Please recast only the records below that start with the line containing "Identify the location" and run through the end of the records as a numbered list. Leave out blank lines and pictures.
----- Data in this exercise
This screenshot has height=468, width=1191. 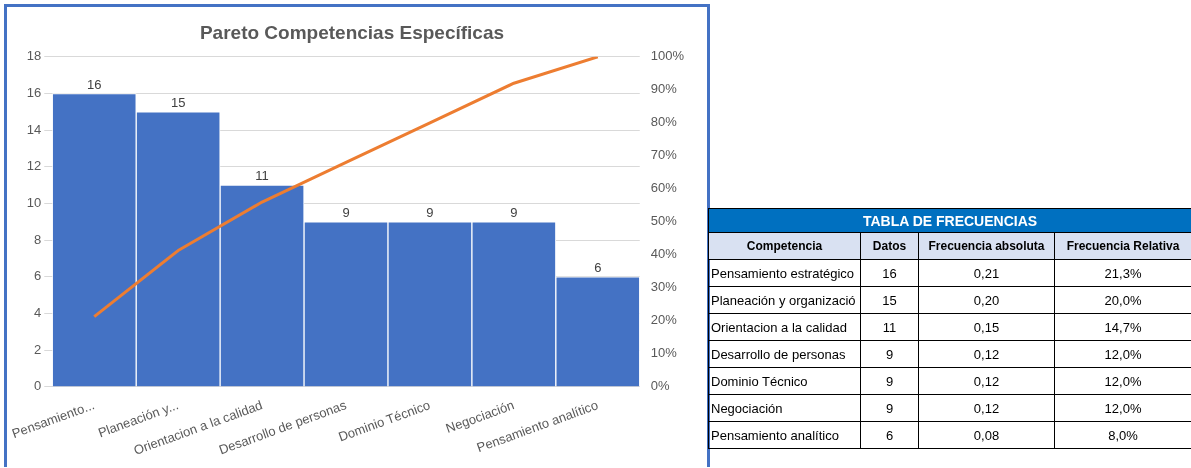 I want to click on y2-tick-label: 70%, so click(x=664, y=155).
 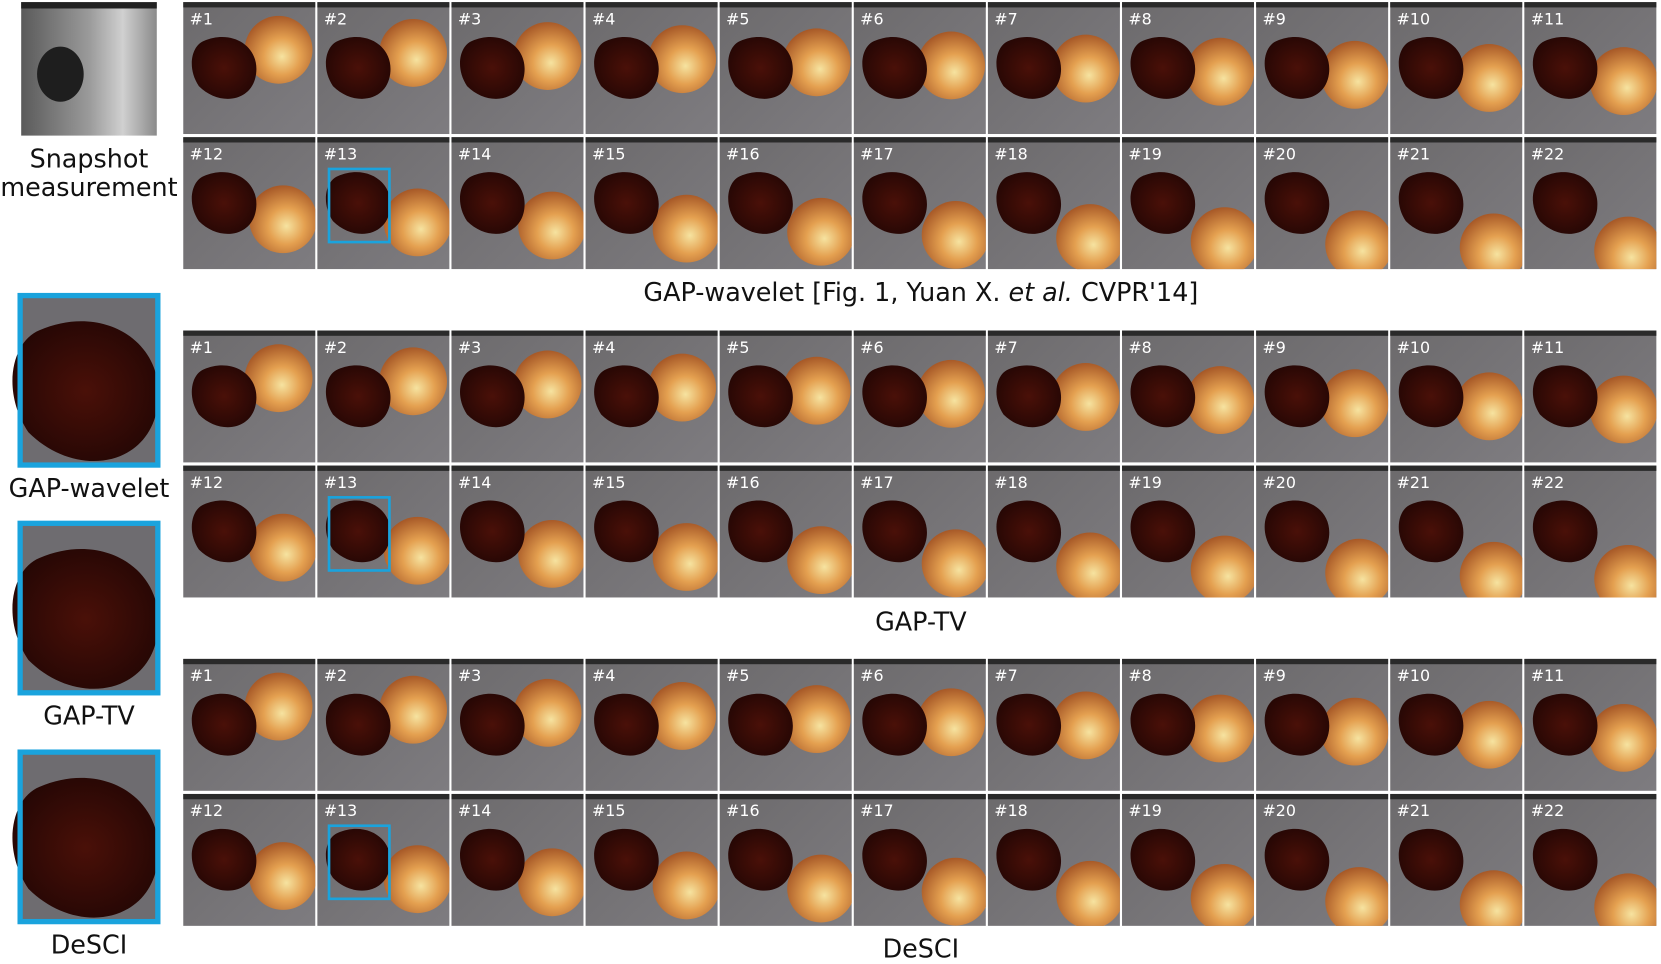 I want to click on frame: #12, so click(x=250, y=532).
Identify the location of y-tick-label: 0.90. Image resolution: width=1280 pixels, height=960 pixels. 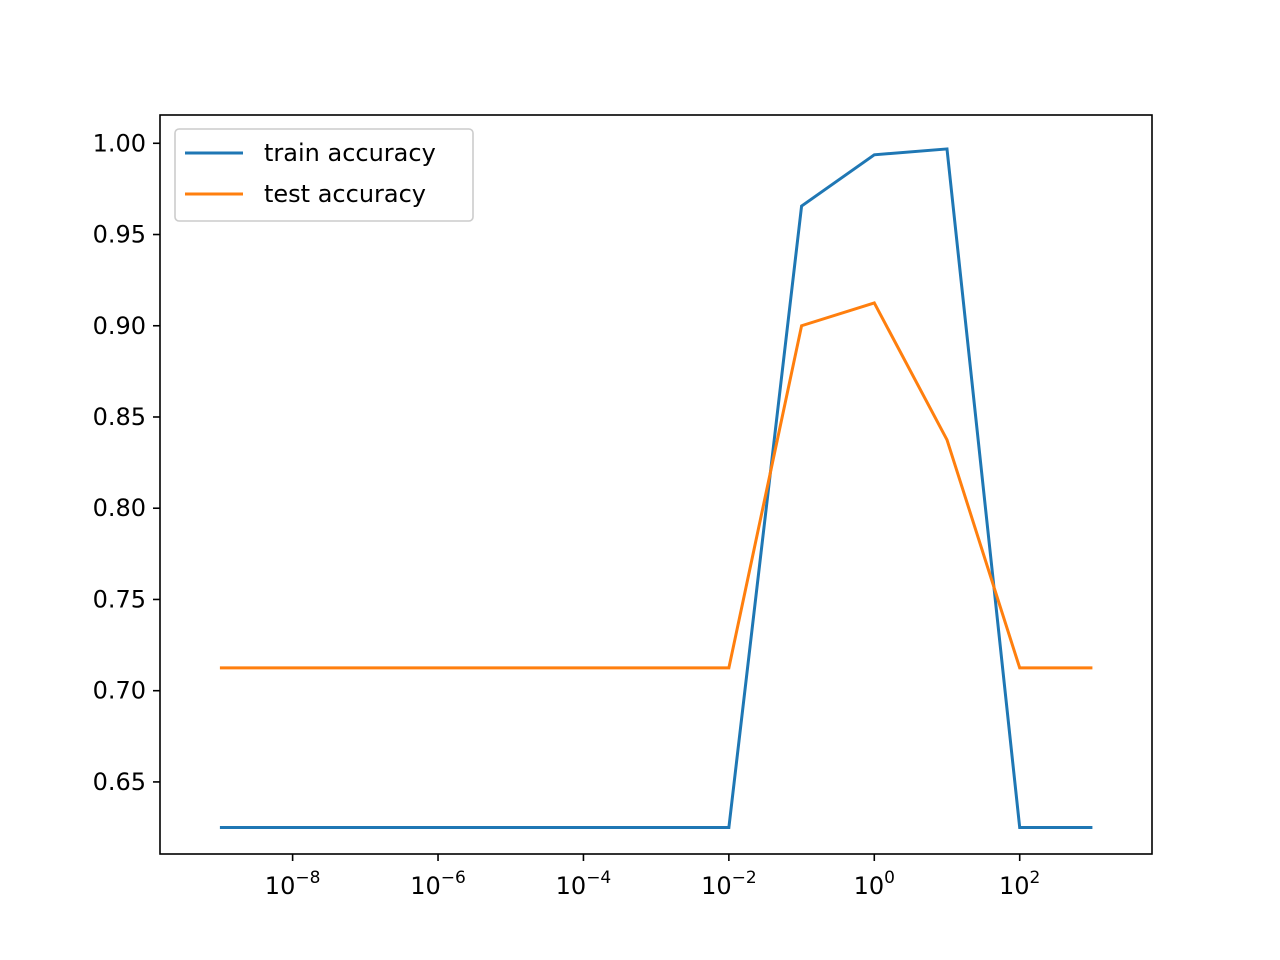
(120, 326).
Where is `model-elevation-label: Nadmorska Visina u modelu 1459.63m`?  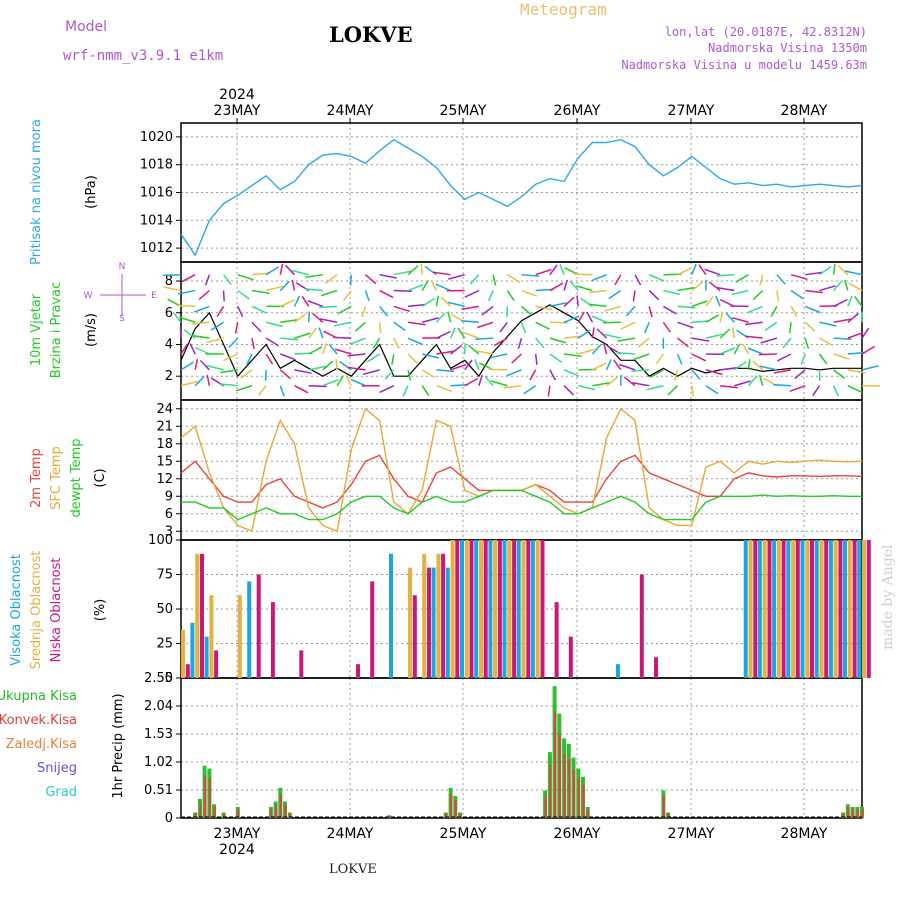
----------
** Your response **
1. Identify the location of y-tick-label: 0.90. Image resolution: width=1280 pixels, height=960 pixels. 
2. (120, 326).
3. Where is `model-elevation-label: Nadmorska Visina u modelu 1459.63m`?  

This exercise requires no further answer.